To further verify the results regarding the composition of the micelles, the obtained data were compared with the scattering from DDM micelles. The latter are a well characterized system with known composition and MW of about 100 kDa (9). The measured scattering from DDM micelles yielded R_g = 3.1 nm, in a good agreement with the data published by Gabel et al. (54). Fig. 6 presents the experimental scattering data from PS20 and DDM on the absolute scale and the best fitting computed scattering curves from a single conformation of the two micelles. For PS20, an ellipsoidal micelle has semiaxes of 4.5, 4.5, and 3.0 nm containing 22 molecules (MW = 28 kDa); for DDM, the micelle has semiaxes of 4.0, 3.0, and 3.0 nm containing 174 molecules (MW = 89 kDa). Importantly, the scattering from the models was computed without adjusting any fitting parameters; the data were only multiplied by factors slightly exceeding unity (1.05 for PS20 and 1.20 for DDM). The computed curves yield good agreement with the experimental data at small angles, and not only on the curve geometry but also on the number of molecules (i.e., on the absolute scale). One should further mention here the results by Ivanović et al., who utilized the data published by Gabel et al. to analyze the DDM micelles (54,55). The models reported by Ivanović et al. accounting for significant contributions from the bound waters had the overall sizes agreeing with our results. The authors also found that polydisperse ellipsoidal representations of the micellar shapes were in a quantitative good agreement with a multiple-replica ensemble refinement from MD simulations.

Figure 6.

Experimental scattering from PS20 micelles at 5 mg/mL (triangles with error bars) and computed scattering from an ellipsoidal model constructed from 22 molecules (red solid line). Spheres with error bars and blue solid line are experimental scattering from DDM micelles and that from an ellipsoidal micelle with 174 molecules, respectively. To see this figure in color, go online.

The above comparison further confirms that the MW of PS20 micelles is around 30 kDa, whereas that of DDM micelles is about 100 kDa, agreeing well with published data (9). Interestingly, despite the much lower MW of PS20 micelles compared with DDM, the R_g of PS20 micelles (3.7 nm) is larger than that of DDM micelles (3.1 nm). This points to a rather different organization of the scattering matter in PS20 micelles compared with DDM due to the positioning of the bulkier headgroups of PS20 at the periphery of the micelle.

- **Stated task A**
Scale the listing lines starting with the line with "Open the model tree structure panel" and going on through the line with "click(x=472, y=160)", requests included, multiplying every coordinate in the answers by 1.75 and rounding to whole numbers, with halves rounded up. Give back only those lines.
The records have no connection to the text about micelle scattering.

[Records locating words and elements]
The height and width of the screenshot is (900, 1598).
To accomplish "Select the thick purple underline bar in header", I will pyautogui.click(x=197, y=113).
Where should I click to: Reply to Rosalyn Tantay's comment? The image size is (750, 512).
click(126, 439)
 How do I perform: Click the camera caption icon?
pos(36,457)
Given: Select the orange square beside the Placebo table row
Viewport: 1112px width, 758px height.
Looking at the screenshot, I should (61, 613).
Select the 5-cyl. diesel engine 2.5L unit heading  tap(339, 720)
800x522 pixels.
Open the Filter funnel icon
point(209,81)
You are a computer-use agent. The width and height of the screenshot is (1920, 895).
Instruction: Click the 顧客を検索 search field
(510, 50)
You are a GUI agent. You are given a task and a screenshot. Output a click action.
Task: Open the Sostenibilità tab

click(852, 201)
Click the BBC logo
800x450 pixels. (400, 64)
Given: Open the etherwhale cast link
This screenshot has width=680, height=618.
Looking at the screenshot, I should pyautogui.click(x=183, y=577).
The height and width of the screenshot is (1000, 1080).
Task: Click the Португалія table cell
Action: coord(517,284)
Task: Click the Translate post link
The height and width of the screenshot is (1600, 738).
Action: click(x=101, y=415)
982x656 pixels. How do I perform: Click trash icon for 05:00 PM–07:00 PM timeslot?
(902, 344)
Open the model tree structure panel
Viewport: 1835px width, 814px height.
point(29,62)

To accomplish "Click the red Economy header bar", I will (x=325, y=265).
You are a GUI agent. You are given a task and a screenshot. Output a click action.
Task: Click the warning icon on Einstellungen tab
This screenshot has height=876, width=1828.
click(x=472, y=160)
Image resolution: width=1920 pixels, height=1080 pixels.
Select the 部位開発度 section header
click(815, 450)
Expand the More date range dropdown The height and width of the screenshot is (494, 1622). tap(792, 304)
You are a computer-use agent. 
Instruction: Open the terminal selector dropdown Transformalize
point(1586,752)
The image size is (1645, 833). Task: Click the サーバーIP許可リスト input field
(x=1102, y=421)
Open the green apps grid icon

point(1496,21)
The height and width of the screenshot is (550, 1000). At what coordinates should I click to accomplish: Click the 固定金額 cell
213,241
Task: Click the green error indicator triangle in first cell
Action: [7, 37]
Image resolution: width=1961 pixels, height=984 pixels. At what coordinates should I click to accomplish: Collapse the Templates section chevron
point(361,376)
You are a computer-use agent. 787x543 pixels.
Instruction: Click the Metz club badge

- **Stated task B**
Condense the paragraph of the micelle scattering excerpt that begins "The above comparison further confirms" into a short bulleted list that keeps its main facts.

- **Task solution A**
Open the model tree structure panel
Viewport: 1835px width, 814px height.
point(51,109)

To accomplish "Click the red Economy header bar", I will (x=569, y=464).
You are a GUI agent. You are given a task and a screenshot. Output a click action.
Task: Click the warning icon on Einstellungen tab
This screenshot has height=876, width=1828.
click(x=826, y=280)

- **Task solution B**
- The comparison confirms that PS20 micelles have an MW of about 30 kDa and DDM micelles about 100 kDa, in line with published data.
- Although PS20 micelles have a much lower MW, their R_g (3.7 nm) is larger than that of DDM micelles (3.1 nm).
- This indicates that scattering matter is organized differently in PS20 micelles, because their bulkier headgroups sit at the periphery of the micelle.